> EXERCISE BRIEF
Put the lines below into a JSON list of strings, one string per line, leaving out blank lines, starting at the line that contains "Click the Paste (粘贴) clipboard icon" and ending at the line that contains "(x=599, y=722)".

#### RAW RECORDS ####

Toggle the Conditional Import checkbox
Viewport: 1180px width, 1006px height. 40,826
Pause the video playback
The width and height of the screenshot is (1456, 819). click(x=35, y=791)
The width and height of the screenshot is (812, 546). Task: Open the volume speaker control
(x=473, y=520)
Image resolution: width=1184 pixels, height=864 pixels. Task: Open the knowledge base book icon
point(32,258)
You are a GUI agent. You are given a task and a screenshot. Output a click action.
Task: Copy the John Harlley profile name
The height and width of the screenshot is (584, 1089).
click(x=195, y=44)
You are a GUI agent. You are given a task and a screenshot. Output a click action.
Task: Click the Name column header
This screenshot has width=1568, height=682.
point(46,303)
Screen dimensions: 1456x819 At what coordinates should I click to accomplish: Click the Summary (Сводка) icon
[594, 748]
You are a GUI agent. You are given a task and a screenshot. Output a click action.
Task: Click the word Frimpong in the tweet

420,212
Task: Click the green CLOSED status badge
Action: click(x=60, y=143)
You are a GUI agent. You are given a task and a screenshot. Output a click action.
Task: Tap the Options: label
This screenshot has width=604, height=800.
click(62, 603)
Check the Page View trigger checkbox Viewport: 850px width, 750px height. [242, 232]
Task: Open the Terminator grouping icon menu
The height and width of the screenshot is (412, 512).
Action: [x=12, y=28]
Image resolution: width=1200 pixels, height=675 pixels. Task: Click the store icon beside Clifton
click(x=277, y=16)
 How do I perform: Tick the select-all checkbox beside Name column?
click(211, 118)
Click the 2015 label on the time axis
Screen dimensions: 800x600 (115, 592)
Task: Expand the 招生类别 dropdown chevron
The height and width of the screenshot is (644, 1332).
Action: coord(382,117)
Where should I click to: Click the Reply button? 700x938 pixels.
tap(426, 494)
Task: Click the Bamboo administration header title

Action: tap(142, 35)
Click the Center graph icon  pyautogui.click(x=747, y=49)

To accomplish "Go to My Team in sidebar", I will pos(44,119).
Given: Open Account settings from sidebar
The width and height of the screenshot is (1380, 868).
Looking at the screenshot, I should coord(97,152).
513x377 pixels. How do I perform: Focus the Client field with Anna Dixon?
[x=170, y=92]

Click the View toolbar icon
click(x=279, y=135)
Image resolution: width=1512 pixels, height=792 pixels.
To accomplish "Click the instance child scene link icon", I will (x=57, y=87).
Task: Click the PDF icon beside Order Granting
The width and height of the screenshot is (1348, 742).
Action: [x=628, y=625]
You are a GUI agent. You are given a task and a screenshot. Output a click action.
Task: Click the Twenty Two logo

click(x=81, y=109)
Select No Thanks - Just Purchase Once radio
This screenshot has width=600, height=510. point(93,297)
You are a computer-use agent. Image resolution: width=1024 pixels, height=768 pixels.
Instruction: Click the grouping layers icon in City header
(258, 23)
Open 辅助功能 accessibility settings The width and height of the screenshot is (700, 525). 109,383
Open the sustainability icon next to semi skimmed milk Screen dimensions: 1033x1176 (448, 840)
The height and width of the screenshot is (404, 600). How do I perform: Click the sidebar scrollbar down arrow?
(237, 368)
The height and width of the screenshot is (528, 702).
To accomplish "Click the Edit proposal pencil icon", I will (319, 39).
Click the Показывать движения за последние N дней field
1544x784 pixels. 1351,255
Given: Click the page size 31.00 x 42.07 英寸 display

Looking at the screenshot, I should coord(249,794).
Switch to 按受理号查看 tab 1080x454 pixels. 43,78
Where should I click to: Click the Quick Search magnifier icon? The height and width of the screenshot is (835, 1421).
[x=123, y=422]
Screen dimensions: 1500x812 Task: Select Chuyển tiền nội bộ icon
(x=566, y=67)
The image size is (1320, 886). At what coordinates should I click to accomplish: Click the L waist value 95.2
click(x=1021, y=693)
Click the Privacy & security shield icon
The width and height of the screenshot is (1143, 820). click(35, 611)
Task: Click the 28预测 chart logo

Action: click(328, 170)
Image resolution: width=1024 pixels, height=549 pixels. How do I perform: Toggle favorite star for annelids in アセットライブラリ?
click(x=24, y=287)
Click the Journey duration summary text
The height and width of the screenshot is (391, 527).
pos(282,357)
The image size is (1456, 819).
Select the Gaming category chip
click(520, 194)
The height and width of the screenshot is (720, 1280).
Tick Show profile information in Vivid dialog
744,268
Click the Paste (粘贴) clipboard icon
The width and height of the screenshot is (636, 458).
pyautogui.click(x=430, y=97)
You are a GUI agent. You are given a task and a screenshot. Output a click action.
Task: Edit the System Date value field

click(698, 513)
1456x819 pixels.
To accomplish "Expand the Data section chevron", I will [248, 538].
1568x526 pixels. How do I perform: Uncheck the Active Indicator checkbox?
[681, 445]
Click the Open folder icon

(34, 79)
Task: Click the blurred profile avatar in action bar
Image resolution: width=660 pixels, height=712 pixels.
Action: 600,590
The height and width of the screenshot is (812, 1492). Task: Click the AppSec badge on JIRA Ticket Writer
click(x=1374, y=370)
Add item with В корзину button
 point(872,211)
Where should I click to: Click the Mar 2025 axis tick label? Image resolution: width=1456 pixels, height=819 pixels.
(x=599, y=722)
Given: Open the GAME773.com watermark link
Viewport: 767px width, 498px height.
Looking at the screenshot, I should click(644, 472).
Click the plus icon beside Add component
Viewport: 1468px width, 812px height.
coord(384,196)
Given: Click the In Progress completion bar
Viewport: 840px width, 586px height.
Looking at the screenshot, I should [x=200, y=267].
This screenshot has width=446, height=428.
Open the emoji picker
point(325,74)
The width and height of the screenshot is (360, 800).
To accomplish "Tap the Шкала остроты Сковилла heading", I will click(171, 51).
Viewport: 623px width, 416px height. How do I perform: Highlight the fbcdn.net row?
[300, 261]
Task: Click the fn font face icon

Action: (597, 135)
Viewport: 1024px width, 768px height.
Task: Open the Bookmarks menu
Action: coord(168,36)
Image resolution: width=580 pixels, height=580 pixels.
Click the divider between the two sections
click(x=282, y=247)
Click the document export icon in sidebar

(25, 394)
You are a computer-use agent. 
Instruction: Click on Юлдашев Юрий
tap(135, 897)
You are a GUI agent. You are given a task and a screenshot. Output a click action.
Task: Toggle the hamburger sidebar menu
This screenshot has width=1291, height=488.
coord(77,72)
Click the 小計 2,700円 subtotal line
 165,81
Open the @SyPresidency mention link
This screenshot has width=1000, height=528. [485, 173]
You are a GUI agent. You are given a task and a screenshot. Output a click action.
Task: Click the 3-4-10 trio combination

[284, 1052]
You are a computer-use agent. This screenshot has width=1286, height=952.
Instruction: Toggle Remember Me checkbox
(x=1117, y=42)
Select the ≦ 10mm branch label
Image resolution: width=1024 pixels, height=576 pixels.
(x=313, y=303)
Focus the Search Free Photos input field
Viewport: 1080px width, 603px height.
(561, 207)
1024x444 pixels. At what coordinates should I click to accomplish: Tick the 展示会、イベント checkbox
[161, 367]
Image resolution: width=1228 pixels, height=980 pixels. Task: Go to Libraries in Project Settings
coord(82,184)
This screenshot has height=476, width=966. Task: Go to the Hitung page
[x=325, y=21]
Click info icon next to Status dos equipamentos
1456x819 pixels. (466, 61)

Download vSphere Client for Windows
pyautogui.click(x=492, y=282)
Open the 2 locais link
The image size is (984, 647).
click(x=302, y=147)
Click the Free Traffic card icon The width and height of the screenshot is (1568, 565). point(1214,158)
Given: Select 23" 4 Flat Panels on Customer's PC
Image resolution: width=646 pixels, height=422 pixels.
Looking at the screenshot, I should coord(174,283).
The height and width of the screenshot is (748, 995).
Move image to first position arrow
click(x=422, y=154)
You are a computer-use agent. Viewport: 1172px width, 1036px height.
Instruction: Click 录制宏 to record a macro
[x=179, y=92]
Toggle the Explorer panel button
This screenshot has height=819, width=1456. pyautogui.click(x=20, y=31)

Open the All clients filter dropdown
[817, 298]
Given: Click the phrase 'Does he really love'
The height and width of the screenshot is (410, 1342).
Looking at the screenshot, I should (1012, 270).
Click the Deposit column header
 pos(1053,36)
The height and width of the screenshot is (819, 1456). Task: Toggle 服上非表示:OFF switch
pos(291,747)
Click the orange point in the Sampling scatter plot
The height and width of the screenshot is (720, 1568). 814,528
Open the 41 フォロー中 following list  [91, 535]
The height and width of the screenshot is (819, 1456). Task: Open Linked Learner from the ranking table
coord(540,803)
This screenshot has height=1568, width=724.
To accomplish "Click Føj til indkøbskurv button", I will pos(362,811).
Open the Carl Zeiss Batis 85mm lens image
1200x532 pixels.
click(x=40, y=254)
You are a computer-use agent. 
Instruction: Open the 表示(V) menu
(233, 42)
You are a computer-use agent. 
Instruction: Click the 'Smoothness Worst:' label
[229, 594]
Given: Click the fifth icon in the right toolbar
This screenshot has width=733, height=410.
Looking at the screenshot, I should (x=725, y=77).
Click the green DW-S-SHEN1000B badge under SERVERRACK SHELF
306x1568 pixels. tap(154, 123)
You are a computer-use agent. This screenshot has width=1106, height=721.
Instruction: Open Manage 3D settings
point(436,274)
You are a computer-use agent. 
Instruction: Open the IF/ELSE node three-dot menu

####

> RESPONSE TO THIS EXERCISE
[
  "Click the Paste (粘贴) clipboard icon",
  "The width and height of the screenshot is (636, 458).",
  "pyautogui.click(x=430, y=97)",
  "You are a GUI agent. You are given a task and a screenshot. Output a click action.",
  "Task: Edit the System Date value field",
  "click(698, 513)",
  "1456x819 pixels.",
  "To accomplish \"Expand the Data section chevron\", I will [248, 538].",
  "1568x526 pixels. How do I perform: Uncheck the Active Indicator checkbox?",
  "[681, 445]",
  "Click the Open folder icon",
  "(34, 79)",
  "Task: Click the blurred profile avatar in action bar",
  "Image resolution: width=660 pixels, height=712 pixels.",
  "Action: 600,590",
  "The height and width of the screenshot is (812, 1492). Task: Click the AppSec badge on JIRA Ticket Writer",
  "click(x=1374, y=370)",
  "Add item with В корзину button",
  " point(872,211)",
  "Where should I click to: Click the Mar 2025 axis tick label? Image resolution: width=1456 pixels, height=819 pixels.",
  "(x=599, y=722)"
]